Dodgers Part Ways With Manager Little
Manager resigns- is Torre on the way?
By Ken Gurnick / MLB.com
LOS ANGELES -- Manager Grady Little and the Dodgers ended a month of intrigue Tuesday by mutually parting company with a year left on his contract, presumably paving the way for the pursuit of former Yankees manager Joe Torre as his replacement.
The announcement came in a conference call with Little and general manager Ned Colletti, who hired Little almost two years ago to replace Jim Tracy. Little managed the club to a 17-win improvement and postseason berth in 2006, but the Dodgers followed in 2007 with a late-season collapse into fourth place and a clubhouse divided.
On the last day of the season, Little said he would return in 2008 and "see this thing through to the end," but apparently had doubts whether he wanted to manage as a lame duck and spent several weeks mulling his future.
Those doubts prompted Colletti to contact possible replacements like Joe Girardi and Torre and the speculation that followed further undermined the perception of Little's status as a leader.
Both Little and Colletti agreed that Tuesday's decision was Little's and that he could have remained Dodgers manager if he had chosen to do so.
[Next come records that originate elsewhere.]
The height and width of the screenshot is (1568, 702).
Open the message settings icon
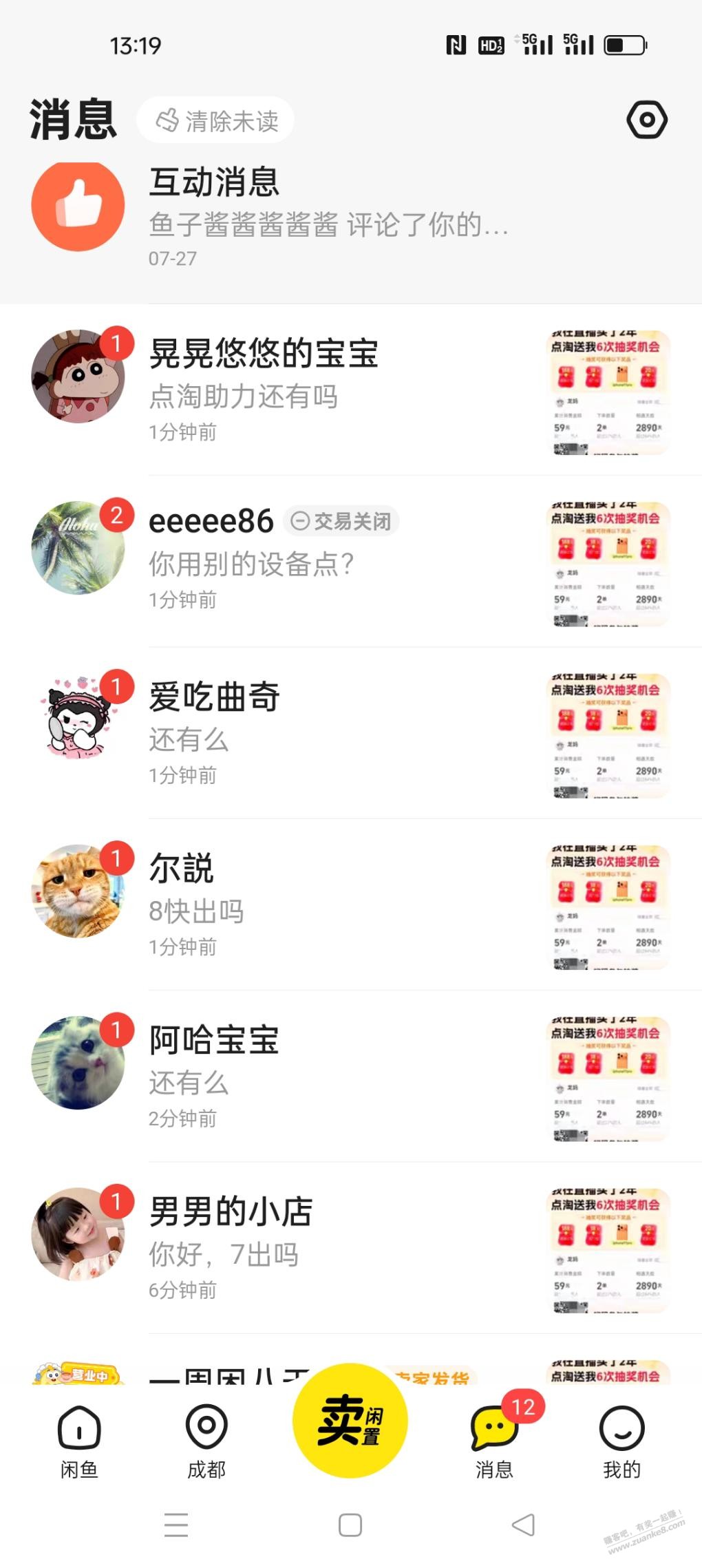point(646,120)
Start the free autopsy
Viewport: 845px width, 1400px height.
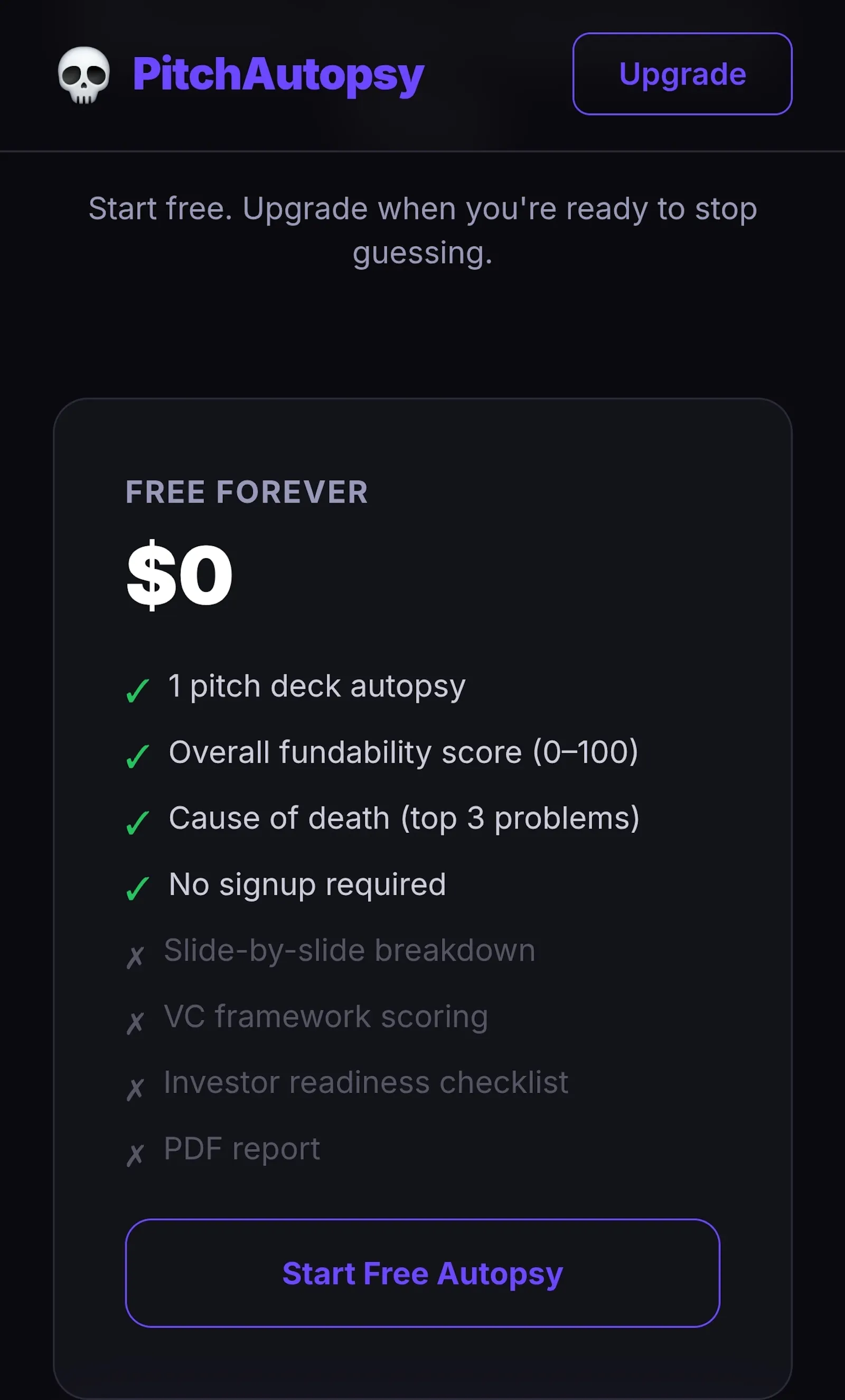(422, 1273)
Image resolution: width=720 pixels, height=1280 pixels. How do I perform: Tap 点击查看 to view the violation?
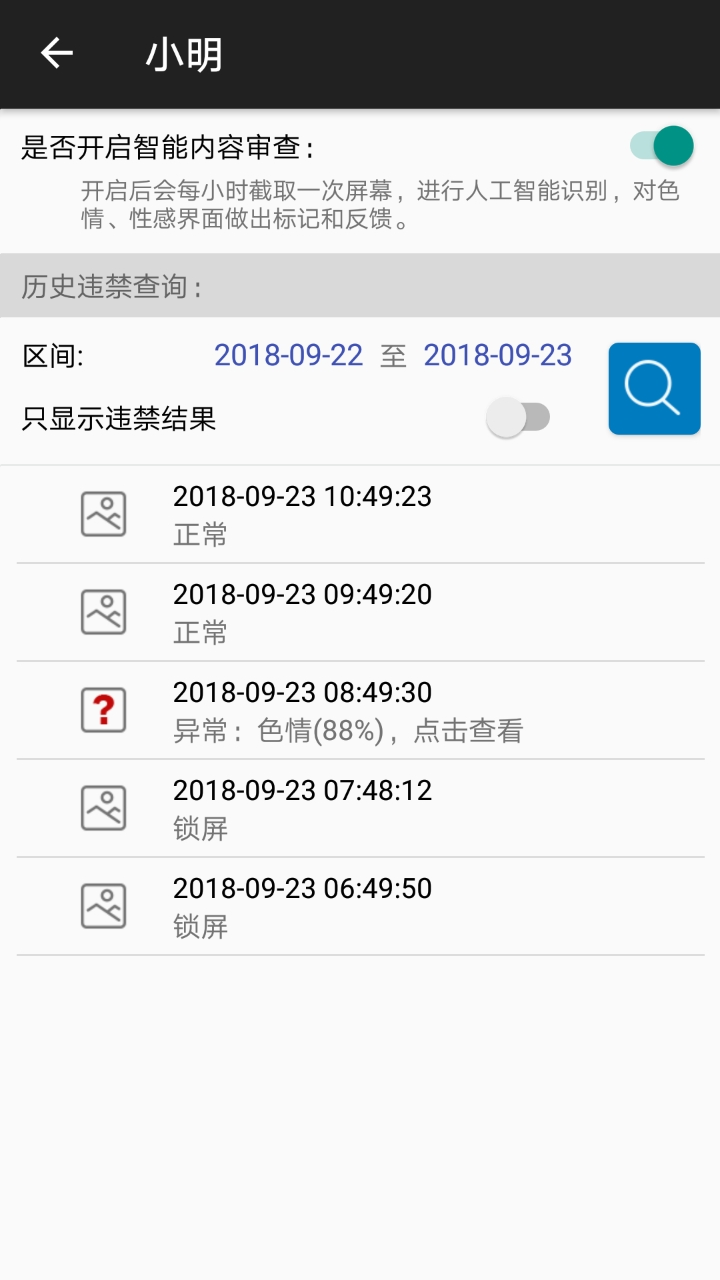pyautogui.click(x=467, y=731)
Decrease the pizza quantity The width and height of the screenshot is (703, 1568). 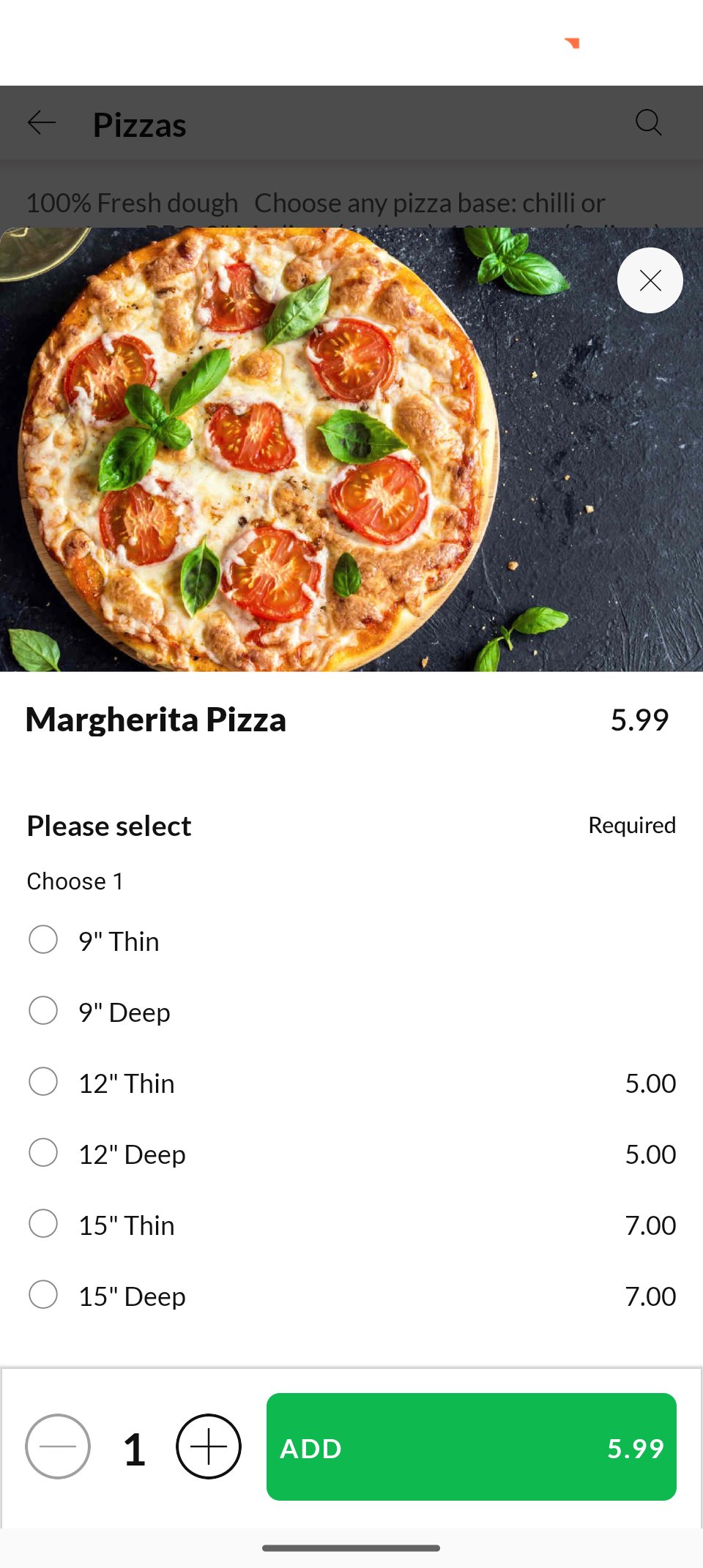pos(58,1446)
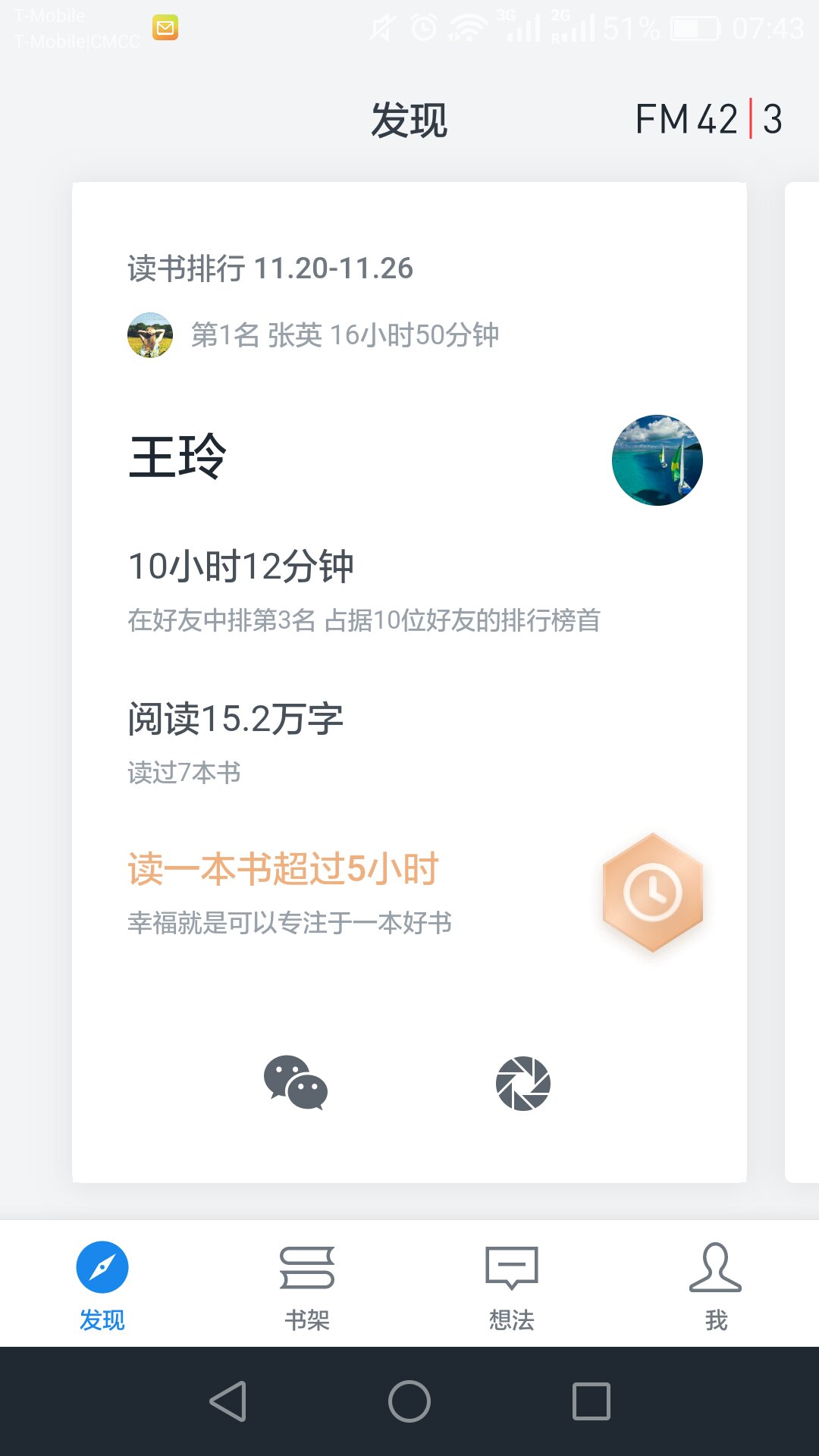Screen dimensions: 819x1456
Task: Tap the system back button
Action: click(x=228, y=1401)

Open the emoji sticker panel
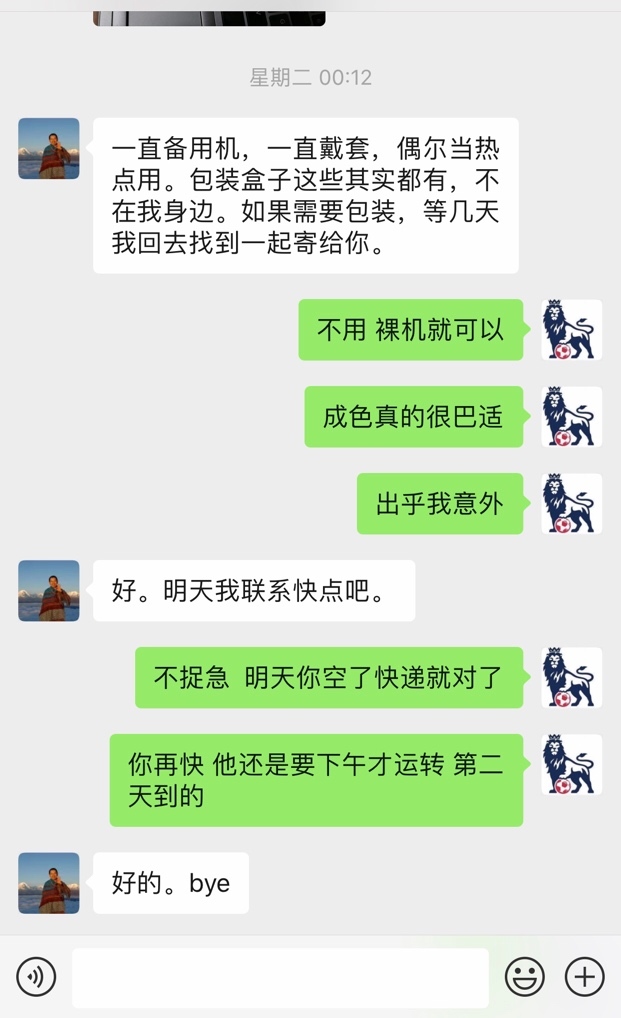(x=524, y=976)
Little, 57, had previously managed the Boston Red Sox for two seasons and came to Los Angeles with a reputation for folksy charm and being a "player's manager."
But the reputation took a hard hit when veteran Jeff Kent criticized the attitude and approach of the team's young players, interpreted as confirmation of a clubhouse rift that developed as the organization's youth movement jeopardized the playing status of veterans.
As the manager, Little received much of the blame for the turmoil and said he would handle things differently next year. He called the just-completed season, "the toughest of my life."
The Dodgers apparently will pay Little at least a portion of the estimated $750,000 he was due in 2008. He also had a 2009 option. That is only a fraction of the $5 million salary Torre is expected to command, having rejected a one-year deal at that figure (plus incentives) from the Yankees two weeks ago.
Although there are indications the Dodgers want Torre, under Major League guidelines the club is mandated to conduct a search that includes interviews with minority candidates.